TEXTO PROPORCIONADO —
Quiero compartir con vosotros mi visión particular acerca de lo que falló esta semana en Málaga, ante las fuertes lluvias registradas a primeras hora de la mañana del Jueves. Para mí, han sido dos los factores que ha llevado a crearse grandes balsas de agua en muchos puntos de la capital, inundando en algunos casas, garajes y sótanos.
Estos factores son la indisponibilidad de una infraestructura eficiente para absorber grandes cantidades de litros en poco tiempo, y el otro, la dejadez municipal en un adecuado sistema regular de limpieza de la red de alcantarillado.
El primer factor es fácil de demostrar cada vez que nos acercamos a las obras de una urbanización cualquiera en Málaga, donde podremos observar el escaso diámetro de los tubos que instalan para la recogida de agua pluviales. Y todo porque Málaga no es una ciudad muy lluviosa, y por tanto, siempre se ha preferido instalar tubos pequeños para la recogida de las pocas aguas pluviales que caen, sin caer en la previsión de que en un momento dado puede caer trombas de agua que no puede absorver la actual red de alcantarillado, y además, que yo sepa, tampoco hay estanques de tormentas, que hubieran evitado bastante los problemas que hemos sufrido los malagueños.

COMPRUEBE SU COMPRENSIÓN —
a: Enumere los lugares que, según el texto sobre las lluvias en Málaga, se inundaron en algunos casos.
b: Copie del texto sobre las lluvias en Málaga el fragmento que comienza con "Estos factores son" y continúa hasta "sufrido los malagueños.".
c: Prosiga la redacción del texto sobre las lluvias en Málaga a partir de su última oración.

DATOS MOSTRADOS —
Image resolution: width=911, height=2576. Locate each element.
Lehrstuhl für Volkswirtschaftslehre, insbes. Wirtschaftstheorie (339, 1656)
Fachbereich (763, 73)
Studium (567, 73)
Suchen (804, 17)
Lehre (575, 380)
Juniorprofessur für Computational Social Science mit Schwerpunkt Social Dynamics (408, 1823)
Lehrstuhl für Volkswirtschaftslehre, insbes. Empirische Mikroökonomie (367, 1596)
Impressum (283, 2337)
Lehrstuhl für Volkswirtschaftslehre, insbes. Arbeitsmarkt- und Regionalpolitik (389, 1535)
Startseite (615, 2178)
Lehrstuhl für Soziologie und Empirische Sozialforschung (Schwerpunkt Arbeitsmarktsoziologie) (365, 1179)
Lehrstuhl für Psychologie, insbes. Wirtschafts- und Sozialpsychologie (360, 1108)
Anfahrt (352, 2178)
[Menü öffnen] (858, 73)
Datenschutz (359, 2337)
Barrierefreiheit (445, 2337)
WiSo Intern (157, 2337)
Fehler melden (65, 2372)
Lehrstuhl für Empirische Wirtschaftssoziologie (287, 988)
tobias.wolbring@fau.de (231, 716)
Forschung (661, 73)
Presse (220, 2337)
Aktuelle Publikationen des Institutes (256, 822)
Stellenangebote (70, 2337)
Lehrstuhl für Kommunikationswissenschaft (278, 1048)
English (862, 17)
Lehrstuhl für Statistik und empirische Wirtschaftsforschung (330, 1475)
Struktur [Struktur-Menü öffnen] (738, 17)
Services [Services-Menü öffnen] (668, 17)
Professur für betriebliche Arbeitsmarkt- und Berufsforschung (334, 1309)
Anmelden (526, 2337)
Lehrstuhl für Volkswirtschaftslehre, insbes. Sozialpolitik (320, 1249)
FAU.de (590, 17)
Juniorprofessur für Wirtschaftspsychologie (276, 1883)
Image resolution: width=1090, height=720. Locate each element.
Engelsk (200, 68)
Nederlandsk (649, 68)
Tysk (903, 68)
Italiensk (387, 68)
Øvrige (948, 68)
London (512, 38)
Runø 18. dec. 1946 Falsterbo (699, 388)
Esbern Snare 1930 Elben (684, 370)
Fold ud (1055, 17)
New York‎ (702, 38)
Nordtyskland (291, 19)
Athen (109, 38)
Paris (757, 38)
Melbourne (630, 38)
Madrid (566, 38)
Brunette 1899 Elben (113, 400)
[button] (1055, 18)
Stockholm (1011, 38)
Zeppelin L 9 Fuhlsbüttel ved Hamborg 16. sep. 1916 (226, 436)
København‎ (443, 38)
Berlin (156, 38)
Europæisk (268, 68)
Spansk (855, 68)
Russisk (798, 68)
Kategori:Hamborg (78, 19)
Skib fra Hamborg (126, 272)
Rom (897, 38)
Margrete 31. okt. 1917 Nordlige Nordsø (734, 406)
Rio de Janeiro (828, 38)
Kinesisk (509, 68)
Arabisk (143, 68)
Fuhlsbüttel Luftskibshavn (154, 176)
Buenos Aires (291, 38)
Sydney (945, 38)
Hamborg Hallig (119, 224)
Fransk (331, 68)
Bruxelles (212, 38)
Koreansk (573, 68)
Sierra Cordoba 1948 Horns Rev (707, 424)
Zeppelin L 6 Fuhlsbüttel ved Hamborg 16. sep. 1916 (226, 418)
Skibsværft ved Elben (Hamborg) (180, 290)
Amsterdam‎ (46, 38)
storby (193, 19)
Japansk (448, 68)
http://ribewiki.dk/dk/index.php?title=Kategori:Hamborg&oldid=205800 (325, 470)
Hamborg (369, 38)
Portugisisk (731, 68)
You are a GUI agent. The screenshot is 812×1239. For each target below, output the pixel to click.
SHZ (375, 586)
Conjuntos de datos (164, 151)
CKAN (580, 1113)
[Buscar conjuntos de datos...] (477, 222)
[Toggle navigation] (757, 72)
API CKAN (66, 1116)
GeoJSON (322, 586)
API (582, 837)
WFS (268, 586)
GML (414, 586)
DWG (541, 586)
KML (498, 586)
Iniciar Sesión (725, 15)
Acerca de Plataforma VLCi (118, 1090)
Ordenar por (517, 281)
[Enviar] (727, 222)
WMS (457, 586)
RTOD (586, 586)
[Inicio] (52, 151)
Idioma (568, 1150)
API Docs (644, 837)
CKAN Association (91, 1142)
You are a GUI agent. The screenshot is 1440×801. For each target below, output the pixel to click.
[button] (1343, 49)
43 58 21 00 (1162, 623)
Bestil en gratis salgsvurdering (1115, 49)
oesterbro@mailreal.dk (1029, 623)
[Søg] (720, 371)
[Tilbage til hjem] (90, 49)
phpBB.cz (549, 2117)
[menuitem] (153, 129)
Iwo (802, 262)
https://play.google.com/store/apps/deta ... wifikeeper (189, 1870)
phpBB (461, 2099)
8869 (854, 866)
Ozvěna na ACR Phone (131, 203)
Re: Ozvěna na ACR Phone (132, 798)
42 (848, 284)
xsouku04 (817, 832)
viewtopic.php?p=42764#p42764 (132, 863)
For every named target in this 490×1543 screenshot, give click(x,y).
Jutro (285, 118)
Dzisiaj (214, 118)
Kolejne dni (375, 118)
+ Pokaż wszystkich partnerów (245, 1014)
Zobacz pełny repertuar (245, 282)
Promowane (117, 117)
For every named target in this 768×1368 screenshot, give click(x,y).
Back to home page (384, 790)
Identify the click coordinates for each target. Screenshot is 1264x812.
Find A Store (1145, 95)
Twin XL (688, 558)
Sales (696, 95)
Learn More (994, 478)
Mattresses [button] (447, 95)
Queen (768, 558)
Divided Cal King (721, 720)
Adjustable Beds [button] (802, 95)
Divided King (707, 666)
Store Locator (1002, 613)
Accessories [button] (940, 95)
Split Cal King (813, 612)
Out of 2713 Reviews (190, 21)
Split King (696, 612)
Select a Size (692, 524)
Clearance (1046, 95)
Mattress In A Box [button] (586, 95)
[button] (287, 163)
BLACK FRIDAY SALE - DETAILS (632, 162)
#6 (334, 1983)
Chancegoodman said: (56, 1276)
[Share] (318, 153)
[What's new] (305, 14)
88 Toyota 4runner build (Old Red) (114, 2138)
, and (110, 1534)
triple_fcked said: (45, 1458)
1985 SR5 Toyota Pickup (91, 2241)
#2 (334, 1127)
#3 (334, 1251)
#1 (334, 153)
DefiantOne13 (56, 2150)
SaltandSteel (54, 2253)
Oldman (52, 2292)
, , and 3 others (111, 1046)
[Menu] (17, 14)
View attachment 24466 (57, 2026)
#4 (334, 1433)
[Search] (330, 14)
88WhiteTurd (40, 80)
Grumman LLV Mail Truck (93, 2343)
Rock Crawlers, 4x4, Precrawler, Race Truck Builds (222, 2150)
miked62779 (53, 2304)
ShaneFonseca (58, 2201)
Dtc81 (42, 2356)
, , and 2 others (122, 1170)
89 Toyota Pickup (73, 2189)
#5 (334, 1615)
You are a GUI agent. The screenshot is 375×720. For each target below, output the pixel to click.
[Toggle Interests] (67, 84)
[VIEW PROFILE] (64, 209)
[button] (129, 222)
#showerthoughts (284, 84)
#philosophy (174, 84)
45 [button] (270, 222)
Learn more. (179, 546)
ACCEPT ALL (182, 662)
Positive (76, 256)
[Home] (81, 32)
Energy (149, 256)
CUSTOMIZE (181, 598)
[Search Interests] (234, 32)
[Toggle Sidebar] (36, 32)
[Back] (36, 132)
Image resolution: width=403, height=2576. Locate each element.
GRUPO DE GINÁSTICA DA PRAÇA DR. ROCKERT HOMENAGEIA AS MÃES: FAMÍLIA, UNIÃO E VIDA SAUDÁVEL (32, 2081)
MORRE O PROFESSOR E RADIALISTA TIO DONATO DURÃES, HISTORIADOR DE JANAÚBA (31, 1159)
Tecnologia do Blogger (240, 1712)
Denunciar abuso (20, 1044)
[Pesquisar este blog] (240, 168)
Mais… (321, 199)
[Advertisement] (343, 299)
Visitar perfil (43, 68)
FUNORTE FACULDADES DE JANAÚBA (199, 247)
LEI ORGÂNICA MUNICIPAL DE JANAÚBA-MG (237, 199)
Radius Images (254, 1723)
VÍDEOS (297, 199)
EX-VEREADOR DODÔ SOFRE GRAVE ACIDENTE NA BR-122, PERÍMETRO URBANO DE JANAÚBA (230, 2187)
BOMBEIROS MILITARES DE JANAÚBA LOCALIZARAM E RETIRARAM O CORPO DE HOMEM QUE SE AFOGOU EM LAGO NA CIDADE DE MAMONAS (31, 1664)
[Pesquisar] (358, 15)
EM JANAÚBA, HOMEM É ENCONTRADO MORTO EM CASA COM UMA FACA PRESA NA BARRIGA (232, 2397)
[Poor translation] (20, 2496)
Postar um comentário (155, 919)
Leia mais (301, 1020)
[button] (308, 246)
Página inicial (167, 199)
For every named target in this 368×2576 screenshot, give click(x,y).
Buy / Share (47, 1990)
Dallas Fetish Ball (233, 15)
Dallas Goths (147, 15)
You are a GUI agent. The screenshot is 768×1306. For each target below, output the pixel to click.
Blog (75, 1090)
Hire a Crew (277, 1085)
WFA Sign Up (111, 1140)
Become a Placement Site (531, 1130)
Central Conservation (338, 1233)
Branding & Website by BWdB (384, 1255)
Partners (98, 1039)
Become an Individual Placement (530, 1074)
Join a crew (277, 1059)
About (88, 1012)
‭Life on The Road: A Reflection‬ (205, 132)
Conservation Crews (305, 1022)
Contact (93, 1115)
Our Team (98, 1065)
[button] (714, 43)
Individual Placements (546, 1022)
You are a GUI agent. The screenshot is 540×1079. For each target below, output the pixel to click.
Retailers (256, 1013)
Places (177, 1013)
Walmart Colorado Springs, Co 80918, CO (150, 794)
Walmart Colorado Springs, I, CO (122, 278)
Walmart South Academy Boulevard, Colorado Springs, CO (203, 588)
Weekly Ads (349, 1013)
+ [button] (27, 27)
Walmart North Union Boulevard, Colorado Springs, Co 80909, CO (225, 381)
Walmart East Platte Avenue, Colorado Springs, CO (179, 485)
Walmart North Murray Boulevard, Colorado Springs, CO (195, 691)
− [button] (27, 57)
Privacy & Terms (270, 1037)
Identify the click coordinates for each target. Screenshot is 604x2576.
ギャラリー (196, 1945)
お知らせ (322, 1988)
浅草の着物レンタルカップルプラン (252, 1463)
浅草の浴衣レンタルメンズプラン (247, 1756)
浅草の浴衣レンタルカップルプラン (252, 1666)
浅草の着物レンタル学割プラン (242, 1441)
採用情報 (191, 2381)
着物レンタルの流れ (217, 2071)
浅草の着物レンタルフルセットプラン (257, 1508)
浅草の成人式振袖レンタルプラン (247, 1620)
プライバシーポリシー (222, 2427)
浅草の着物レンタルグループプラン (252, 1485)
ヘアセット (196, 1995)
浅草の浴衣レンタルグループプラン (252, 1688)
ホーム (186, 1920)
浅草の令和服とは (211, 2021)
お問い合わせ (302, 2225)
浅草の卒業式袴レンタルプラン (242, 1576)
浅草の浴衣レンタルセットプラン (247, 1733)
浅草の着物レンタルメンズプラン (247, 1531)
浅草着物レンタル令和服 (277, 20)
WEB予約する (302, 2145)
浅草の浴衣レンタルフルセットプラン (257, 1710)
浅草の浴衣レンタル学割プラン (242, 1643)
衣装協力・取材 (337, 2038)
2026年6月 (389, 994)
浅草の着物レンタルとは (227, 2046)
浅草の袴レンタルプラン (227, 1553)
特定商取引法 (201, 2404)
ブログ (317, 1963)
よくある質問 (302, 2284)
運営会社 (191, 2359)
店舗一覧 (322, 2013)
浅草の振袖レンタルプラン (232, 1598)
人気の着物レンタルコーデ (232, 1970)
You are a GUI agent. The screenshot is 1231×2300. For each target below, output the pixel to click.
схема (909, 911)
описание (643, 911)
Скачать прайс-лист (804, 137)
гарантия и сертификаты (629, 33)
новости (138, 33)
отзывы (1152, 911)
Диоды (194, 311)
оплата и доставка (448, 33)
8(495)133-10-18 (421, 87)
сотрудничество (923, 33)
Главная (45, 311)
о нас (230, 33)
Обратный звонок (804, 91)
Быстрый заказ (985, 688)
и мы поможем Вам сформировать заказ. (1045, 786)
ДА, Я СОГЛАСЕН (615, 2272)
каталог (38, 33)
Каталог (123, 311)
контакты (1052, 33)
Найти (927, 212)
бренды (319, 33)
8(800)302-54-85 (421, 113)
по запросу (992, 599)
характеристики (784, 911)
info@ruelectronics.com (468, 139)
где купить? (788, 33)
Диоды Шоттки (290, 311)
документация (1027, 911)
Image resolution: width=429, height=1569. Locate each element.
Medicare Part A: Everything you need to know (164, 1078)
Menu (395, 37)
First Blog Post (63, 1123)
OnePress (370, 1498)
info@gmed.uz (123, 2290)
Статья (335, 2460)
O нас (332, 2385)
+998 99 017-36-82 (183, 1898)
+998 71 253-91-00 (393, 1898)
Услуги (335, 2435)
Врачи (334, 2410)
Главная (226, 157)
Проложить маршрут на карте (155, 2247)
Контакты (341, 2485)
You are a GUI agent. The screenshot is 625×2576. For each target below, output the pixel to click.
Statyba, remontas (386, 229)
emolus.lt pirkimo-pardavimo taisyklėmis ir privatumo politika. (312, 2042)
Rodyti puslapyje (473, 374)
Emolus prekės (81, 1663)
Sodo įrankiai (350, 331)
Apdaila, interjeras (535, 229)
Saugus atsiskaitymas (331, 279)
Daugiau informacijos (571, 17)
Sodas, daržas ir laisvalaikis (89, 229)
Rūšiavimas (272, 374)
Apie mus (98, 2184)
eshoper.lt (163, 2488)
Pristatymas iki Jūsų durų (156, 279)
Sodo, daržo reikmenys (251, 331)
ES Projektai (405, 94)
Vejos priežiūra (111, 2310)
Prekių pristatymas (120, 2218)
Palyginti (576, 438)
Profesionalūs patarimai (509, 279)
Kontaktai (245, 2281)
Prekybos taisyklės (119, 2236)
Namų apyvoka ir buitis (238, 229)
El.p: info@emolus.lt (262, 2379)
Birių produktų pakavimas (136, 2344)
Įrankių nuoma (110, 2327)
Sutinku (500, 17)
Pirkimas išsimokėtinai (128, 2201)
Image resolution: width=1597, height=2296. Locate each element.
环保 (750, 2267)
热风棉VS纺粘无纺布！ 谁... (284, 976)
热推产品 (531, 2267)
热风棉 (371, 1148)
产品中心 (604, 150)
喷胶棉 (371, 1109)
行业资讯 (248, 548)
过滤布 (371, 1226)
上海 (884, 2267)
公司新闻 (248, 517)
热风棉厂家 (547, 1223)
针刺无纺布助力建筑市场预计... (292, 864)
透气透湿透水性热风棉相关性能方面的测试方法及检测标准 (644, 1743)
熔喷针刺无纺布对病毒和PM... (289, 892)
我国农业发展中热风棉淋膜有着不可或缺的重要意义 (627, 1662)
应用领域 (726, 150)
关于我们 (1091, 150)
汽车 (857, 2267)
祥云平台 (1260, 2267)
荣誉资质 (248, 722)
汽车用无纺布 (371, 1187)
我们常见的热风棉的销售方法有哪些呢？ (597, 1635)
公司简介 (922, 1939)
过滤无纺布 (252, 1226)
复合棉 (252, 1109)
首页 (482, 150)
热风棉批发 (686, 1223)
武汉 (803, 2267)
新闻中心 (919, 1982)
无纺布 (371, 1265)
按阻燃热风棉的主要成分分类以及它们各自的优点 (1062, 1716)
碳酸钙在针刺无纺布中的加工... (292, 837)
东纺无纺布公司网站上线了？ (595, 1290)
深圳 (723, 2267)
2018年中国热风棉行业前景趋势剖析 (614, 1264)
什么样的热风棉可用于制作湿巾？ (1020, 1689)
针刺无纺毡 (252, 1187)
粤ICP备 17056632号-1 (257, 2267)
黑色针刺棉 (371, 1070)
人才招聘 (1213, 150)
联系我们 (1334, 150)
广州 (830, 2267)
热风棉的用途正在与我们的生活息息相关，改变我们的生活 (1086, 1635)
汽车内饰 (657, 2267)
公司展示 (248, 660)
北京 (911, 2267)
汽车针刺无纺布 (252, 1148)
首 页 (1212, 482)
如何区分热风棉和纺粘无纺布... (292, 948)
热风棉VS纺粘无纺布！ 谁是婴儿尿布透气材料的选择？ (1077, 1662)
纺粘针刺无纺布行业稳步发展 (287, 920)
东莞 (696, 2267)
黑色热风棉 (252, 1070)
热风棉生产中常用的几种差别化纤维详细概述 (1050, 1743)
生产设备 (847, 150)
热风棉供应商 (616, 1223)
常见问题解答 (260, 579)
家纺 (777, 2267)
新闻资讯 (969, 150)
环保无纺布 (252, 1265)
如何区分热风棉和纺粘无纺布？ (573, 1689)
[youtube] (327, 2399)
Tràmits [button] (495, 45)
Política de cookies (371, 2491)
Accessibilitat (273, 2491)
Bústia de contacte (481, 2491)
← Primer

RESPUESTAS POR TAREA —
a: Casas, garajes y sótanos.

b:
Estos factores son la indisponibilidad de una infraestructura eficiente para absorber grandes cantidades de litros en poco tiempo, y el otro, la dejadez municipal en un adecuado sistema regular de limpieza de la red de alcantarillado.
El primer factor es fácil de demostrar cada vez que nos acercamos a las obras de una urbanización cualquiera en Málaga, donde podremos observar el escaso diámetro de los tubos que instalan para la recogida de agua pluviales. Y todo porque Málaga no es una ciudad muy lluviosa, y por tanto, siempre se ha preferido instalar tubos pequeños para la recogida de las pocas aguas pluviales que caen, sin caer en la previsión de que en un momento dado puede caer trombas de agua que no puede absorver la actual red de alcantarillado, y además, que yo sepa, tampoco hay estanques de tormentas, que hubieran evitado bastante los problemas que hemos sufrido los malagueños.

c:
El segundo factor es la adecuada limpieza de nuestra red de alcantarillado, refiriéndome como tal a la red que se dedica a la recogida de las aguas pluviales, ya que desde mediados de los 90, las nuevas urbanizaciones tienen una red paralela para la recogida de aguas residuales y otra para la recogida de las aguas pluviales. No es de extrañar cada vez que paseamos por las calles, como algunos registros de recogidas de aguas están completamente atorados, ya sean registros de nueva construcción o que ya lleven su tiempo construido.
Creo que en la actualidad, es materialmente imposible hacer una limpieza efectiva y eficiente de los kilómetros de red de alcantarillado que tenemos en Málaga, incluido todos los registros de recogidas de aguas, con los recursos existentes, ya que, al contrario que el alumbrado, cada punto de recogida no está censado ni controlable desde una sala de control, y además, el mantenimiento no está dividido por zonas, cada una de ellas dependiente de una empresa, como si ocurre con el alumbrado público para su control y su, teórica, reposición inmediata en caso de fallo.
Al menos que se haga un plan serio de sustituir canalizaciones por otras de más capacidad, al menos en puntos claves como las de las redes principales de acceso vial, Málaga seguirá desprotegida, y como vemos de nuevo en los medios de comunicación, las administraciones se seguirán echando la pelota unas a otras. Ahí tenemos al PSOE municipal criticando al actual equipo de Gobierno, y al PP regional echando las culpas a la Junta de Andalucía. Así no llegamos a los problemas para poder solucionarlos.